Fig. 1

CRISPR/Cas9 efficiently generates single DSBs and DSB clusters at the hHPRT locus. (A) Schematic representation of Exon 3 of the hHPRT gene showing the target sites of the guide RNAs (gRNAs) utilized. The distances between DSBs are indicated in base pairs (bp). The nucleotide sequences of the gRNAs are provided in the lower part. The flanking 5’-nucleotides, as well as the corresponding PAM sequences are indicated. (B) Representative images of 53BP1 foci after co-transfection of A549 cells with Cas9-GFP and the indicated combinations of gRNA expression vectors. Only GFP positive cells are monitored in these experiments. (C) Fold increase in mutation frequency (MF) in A549 cells transfected with gRNA expression vectors inducing single DSBs at the indicated locations in and around Exon 3 of hHPRT. Data represents means and standard deviations (SD) from two biological repeats.
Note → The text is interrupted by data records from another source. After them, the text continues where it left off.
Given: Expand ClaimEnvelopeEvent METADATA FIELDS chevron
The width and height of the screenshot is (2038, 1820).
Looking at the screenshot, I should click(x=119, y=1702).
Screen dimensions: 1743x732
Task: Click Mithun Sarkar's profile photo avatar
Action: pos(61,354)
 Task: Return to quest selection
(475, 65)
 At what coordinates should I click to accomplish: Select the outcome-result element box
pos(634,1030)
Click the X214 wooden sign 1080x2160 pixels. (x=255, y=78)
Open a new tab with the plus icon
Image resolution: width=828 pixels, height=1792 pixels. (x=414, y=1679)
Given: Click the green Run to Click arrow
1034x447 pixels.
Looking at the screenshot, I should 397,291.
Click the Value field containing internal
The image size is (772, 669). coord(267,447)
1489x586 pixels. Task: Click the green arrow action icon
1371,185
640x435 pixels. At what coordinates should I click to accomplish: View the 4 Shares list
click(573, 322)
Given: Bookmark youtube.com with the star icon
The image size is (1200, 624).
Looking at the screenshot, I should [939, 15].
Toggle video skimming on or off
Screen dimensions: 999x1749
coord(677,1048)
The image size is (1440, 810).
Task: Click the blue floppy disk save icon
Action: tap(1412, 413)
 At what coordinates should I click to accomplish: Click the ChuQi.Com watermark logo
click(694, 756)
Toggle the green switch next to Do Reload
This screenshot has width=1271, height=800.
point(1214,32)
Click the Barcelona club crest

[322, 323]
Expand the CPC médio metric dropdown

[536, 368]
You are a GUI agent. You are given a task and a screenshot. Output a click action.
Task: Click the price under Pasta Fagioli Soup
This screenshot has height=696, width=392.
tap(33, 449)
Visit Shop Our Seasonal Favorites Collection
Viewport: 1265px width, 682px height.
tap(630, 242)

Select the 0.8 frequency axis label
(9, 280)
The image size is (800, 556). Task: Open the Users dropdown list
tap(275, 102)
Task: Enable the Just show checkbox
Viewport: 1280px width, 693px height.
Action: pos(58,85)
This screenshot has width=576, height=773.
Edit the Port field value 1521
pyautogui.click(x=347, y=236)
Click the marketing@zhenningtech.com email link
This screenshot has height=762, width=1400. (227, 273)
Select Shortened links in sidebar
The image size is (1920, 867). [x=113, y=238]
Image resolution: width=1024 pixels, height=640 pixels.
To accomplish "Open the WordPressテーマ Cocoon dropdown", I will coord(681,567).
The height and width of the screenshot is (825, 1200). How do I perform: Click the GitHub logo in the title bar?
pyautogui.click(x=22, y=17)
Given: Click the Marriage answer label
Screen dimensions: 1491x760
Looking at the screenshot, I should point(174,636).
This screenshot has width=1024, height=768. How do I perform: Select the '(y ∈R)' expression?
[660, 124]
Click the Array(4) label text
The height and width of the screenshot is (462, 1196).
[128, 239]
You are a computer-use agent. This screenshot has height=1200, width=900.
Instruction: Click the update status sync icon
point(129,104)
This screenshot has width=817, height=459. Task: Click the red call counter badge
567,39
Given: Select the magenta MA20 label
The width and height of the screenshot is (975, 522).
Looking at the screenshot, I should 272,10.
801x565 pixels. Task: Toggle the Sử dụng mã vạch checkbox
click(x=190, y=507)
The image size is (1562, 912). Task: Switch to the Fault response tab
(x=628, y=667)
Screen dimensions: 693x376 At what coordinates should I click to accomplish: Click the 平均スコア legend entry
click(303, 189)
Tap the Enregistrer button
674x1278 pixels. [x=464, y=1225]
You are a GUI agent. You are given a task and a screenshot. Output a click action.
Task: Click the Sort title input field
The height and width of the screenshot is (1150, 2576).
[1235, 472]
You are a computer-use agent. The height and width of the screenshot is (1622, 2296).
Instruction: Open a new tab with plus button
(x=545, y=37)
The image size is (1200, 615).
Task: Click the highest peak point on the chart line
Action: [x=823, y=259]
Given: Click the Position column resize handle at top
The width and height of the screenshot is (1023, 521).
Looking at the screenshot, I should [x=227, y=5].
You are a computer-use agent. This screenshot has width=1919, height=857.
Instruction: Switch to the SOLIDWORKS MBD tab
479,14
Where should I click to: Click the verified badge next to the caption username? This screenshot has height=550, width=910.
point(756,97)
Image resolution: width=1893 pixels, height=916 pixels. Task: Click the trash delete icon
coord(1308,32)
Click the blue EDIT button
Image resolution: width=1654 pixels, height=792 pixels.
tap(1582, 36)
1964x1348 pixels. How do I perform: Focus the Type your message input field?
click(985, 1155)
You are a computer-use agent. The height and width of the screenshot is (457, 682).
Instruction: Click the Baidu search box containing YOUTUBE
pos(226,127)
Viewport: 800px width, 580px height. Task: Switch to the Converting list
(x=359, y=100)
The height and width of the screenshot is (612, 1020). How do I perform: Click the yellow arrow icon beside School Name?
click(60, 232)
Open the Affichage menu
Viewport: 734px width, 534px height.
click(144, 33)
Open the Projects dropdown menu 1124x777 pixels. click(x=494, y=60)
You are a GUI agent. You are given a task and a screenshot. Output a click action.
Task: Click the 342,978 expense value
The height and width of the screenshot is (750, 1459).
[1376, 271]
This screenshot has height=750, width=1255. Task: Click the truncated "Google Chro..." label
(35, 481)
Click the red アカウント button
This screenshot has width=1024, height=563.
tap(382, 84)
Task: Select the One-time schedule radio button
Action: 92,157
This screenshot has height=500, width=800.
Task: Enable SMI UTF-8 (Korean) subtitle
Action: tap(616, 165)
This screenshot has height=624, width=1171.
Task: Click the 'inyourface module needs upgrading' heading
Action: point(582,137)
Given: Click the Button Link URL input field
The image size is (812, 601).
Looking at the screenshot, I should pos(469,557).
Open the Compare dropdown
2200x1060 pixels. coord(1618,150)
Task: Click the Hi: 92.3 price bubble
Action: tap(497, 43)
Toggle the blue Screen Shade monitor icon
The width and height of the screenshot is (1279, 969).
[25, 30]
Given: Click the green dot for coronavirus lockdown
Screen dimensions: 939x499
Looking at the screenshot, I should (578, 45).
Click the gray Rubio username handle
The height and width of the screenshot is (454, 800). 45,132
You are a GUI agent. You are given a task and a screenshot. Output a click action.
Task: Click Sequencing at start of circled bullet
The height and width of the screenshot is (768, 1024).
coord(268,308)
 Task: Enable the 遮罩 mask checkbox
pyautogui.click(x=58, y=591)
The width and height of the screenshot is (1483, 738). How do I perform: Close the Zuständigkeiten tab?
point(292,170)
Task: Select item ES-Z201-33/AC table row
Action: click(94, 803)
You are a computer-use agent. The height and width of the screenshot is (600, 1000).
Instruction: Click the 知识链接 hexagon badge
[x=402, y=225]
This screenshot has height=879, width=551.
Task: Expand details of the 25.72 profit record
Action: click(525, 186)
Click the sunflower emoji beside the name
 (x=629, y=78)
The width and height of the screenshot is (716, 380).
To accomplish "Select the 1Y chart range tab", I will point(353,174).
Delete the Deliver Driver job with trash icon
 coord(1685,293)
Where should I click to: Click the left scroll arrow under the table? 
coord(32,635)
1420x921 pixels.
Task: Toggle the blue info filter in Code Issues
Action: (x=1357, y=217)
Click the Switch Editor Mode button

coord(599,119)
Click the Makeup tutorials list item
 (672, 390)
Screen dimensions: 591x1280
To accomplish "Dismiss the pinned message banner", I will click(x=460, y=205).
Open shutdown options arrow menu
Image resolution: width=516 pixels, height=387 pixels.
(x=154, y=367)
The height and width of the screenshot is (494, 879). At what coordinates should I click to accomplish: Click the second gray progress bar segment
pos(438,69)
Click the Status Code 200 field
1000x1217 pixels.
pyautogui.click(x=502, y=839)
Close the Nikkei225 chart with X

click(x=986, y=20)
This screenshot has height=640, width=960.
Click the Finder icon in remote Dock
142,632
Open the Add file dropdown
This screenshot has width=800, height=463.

Individual data points from each determination are also shown. (D) Fold increase of MF in A549 cells, 3 days after transfection with combinations of gRNA expression vectors inducing DSB clusters of increasing complexity, i.e. increasing number of DSBs. The background MF for the selected experiments was between 1.05 × 10^− 5 and 1.86 × 10^− 5 (Table S2). The bar plot represents the mean and standard deviation (SD) from 4 to 6 independent experiments. Dots indicate the individual values determined in each experiment. The corresponding P-values are shown in Table S1.